Kelly pushed back, insisting that even voices like Fuentes deserve airtime and that the answer to hate speech is simply “more speech.” But this is where moral clarity gets clouded by false equivalence. Not all “ideas” are equal. Not every voice deserves a microphone.

When you invite a man who glorifies Hitler and denies the Holocaust into mainstream conversation, you are not exercising free speech — you are enabling evil.

And when other voices, even well-intentioned ones, defend that choice, they participate in the normalization of hatred that Scripture calls us to resist.

“Woe to those who call evil good and good evil, who put darkness for light and light for darkness.” (Isaiah 5:20, NIV)

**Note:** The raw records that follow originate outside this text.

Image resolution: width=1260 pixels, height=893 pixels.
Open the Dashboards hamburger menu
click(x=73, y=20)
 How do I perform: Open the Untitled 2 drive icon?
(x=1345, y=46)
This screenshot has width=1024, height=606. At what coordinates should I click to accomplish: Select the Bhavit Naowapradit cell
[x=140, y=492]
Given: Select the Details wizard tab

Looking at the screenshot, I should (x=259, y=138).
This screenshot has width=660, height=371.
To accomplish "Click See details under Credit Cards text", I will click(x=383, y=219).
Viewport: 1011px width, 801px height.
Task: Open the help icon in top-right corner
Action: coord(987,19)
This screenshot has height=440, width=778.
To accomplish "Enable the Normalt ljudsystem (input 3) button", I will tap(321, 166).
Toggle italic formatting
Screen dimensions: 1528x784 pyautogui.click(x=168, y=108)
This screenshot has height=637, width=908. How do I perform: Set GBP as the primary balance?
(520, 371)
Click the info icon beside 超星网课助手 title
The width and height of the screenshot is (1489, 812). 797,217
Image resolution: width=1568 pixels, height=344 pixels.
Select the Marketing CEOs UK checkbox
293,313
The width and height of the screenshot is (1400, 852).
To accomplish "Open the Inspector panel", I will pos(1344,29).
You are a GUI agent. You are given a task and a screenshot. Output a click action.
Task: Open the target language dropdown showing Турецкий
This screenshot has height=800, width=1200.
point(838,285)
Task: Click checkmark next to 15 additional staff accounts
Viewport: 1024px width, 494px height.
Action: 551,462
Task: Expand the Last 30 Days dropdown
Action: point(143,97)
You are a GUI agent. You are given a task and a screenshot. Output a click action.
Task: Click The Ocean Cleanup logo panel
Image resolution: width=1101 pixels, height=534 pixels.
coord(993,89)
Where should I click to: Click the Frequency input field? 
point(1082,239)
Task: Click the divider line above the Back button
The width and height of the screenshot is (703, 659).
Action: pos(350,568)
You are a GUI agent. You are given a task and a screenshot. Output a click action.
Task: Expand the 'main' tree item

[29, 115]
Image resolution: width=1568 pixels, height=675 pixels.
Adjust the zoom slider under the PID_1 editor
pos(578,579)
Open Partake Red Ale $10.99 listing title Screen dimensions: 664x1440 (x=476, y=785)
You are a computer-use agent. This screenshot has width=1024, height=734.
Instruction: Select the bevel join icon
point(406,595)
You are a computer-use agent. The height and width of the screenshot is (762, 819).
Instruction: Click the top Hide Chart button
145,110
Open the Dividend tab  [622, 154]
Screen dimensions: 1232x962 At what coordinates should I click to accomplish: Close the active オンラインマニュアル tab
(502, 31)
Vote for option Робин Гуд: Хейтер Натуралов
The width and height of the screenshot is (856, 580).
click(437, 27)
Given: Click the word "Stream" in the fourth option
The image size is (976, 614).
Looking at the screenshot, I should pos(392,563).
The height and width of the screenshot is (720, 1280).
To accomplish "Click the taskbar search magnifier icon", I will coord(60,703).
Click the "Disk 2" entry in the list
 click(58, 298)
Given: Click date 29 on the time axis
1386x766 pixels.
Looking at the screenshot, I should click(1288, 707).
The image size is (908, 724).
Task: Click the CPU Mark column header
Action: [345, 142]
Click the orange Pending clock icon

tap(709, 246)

This isn’t only a media story. It’s a spiritual one.
It reflects how moral relativism has crept into both the political left and right, creating a “horseshoe effect,” as Honest Reporting described, where extremists from opposite sides converge around a shared hostility toward Israel and the Jewish people.

Today, we see antisemitism repackaged as “anti-Zionism,” defended as “activism,” and excused as “free debate.” But as Christian Women For Israel, we know the truth: these are old lies dressed in new language.

The same spirit that drove hatred of the Jewish people in the 1930s is stirring again — not only in the streets of Europe and America but in hearts that have forgotten what happens when good people stay quiet.

Our movement believes in free speech. But we also believe that freedom without truth leads to chaos. Silence in the face of hate is not neutrality. It’s surrender.

When voices on the right — people who claim to defend morality — look the other way when antisemitism appears among them, they lose credibility and moral authority. Christians are not called to balance good and evil; we are called to discern between them.

There is no moral equivalence between those who defend Israel’s right to exist and those who excuse its destruction. There is no neutrality between truth and lies.

As modern-day Esthers, we are not here to flatter kings or appease crowds. We are here to speak truth, defend God’s people, and refuse to normalize hatred — no matter which “side” it comes from.

Today’s Prayer
Lord, give us courage to speak truth with conviction and compassion. Protect Your people from those who twist freedom into license and disguise hate as opinion. Expose lies that seek to harm Israel and weaken faith. Strengthen voices of righteousness in media, politics, and faith — and awaken hearts to defend what is good, pure, and true. Amen.